## Extracto del documento
'''

Hace un par de años dos doctores de la Universidad de Melbourne, Giublini y Minerva, revolvieron la cuestión del aborto al defender en el Journal of Medical Ethics que no hay diferencia entre un feto y un recién nacido, por lo que se justificaría lo que llamaron aborto postparto.
Lo que en un principio parecía una ironía para denunciar el muy relativo, arbitrario y discutible método de los plazos tratábase, sin embargo, de una reflexión sobre el hecho de que un feto y un recién nacido son dos seres moralmente equivalentes, puesto que ambos tienen en sí el potencial de convertirse en personas. Pero lo que para unos es un argumento para defender la intangibilidad de la vida tanto del feto como del neonato (si tras salir del claustro materno no se le puede matar, ¿por qué antes de salir sí?), para otros sirve para justificar la muerte tanto del uno como del otro (si mientras está en el claustro materno se le puede matar, ¿por qué una vez salido no?). Los autores defendían que quizá el infanticidio debiera ser permitido en todos los casos en los que lo es el aborto, y no sólo por deformaciones o enfermedades no detectadas, sino también por circunstancias económicas, sociales o psicológicas sobrevenidas que convirtiesen al bebé en una carga. Es decir, se pasaría de la consideración del niño como poseedor del derecho a vivir simplemente por ser humano a hacer depender ese derecho del hecho de ser o no ser deseado. Y por si fuera poco se cuestionaban la alternativa al infanticidio, la entrega en adopción, porque "podría causar a los padres un estrés psicológico insoportable". Por lo visto, matar a su hijo no.

'''

## Requisitos del ejercicio
1. Según el texto sobre el aborto postparto, ¿en qué revista defendieron Giublini y Minerva que no hay diferencia entre un feto y un recién nacido?
2. Escribe la continuación del texto sobre el aborto postparto a partir de su última oración.

## Material proporcionado
'''

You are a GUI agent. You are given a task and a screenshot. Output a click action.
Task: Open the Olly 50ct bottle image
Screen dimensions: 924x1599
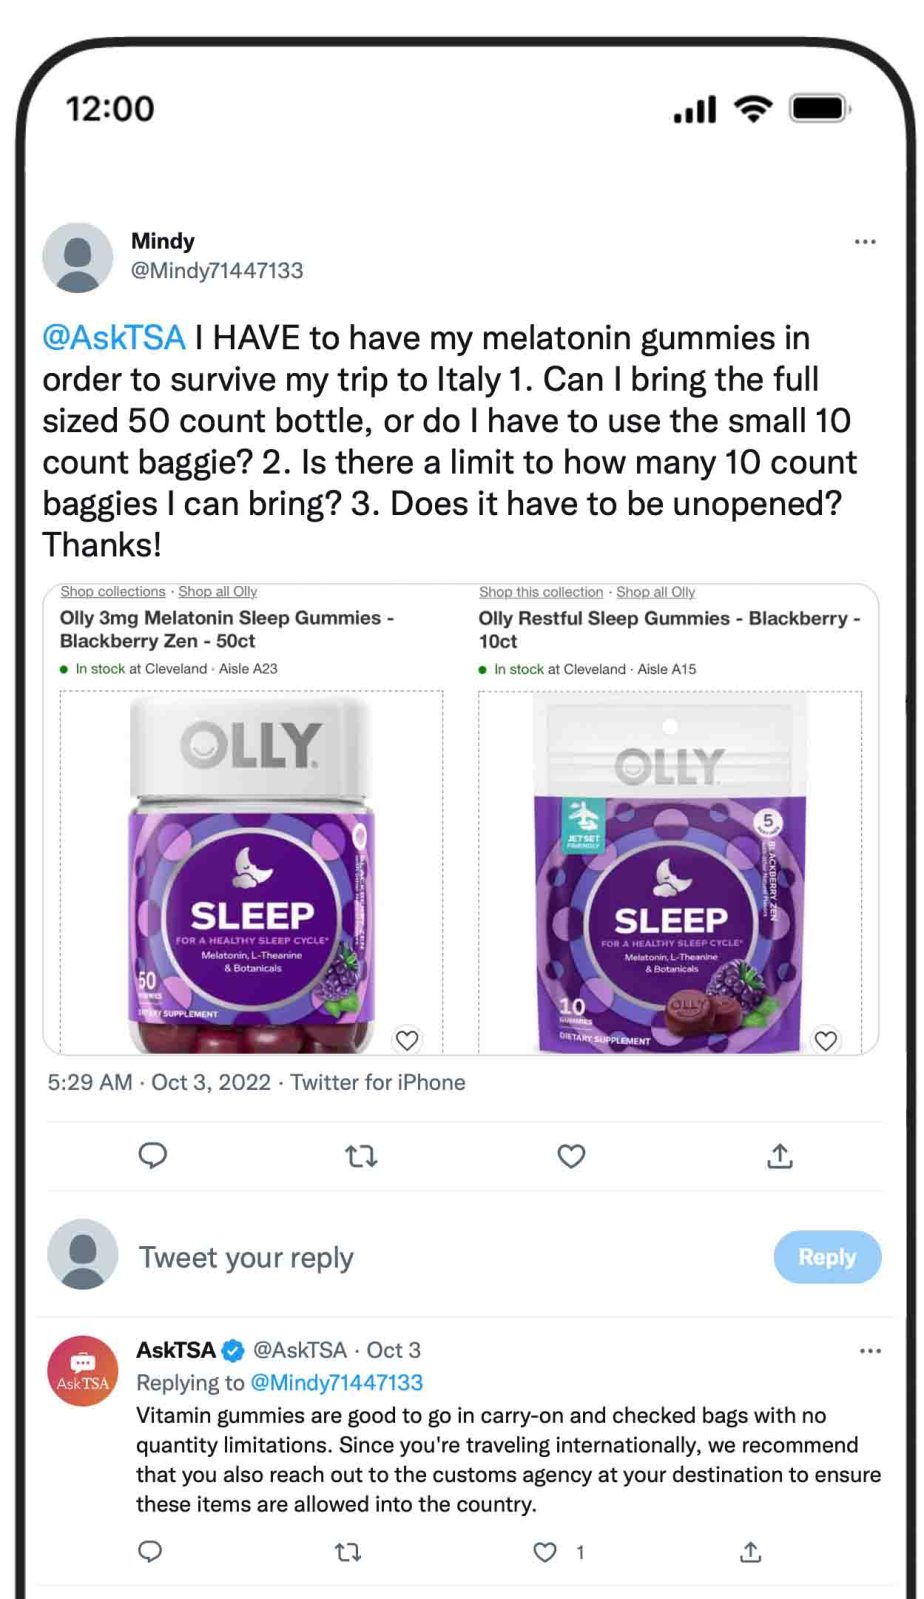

'''

## Respuestas esperadas
1. En el Journal of Medical Ethics.

2.
Y no seamos cándidos: una vez abierta la caja de Pandora, de ella puede salir cualquier cosa. De hecho, ya lleva mucho tiempo saliendo: por ejemplo, en países como India y China se practican miles de abortos para seleccionar el sexo, pues se considera que las niñas son menos rentables que los niños. Aceptemos el aborto y no tardará en llegar el día en que las nuevas categorías de vidas suprimibles nos darán desagradables sorpresas.
Pero no se carguen las culpas sobre los hacedores de leyes, porque la clave de la cuestión no está en si los gobiernos son culpables o no de redactar tal o cual ley que prohíba, penalice, tolere o bendiga el aborto. ¿Acaso la tragedia del aborto se soluciona metiendo a cien mil mujeres en la cárcel cada año? La clave está en el hecho de que esas cien mil mujeres, y otros muchos cientos de miles de maridos, novios, familiares, médicos, amigos, políticos y ciudadanos en general ven el aborto como una solución para las molestias del embarazo. Ya lo señaló breve y contundentemente Julián Marías al calificar "la aceptación social del aborto" como "lo más grave que ha acontecido en este siglo".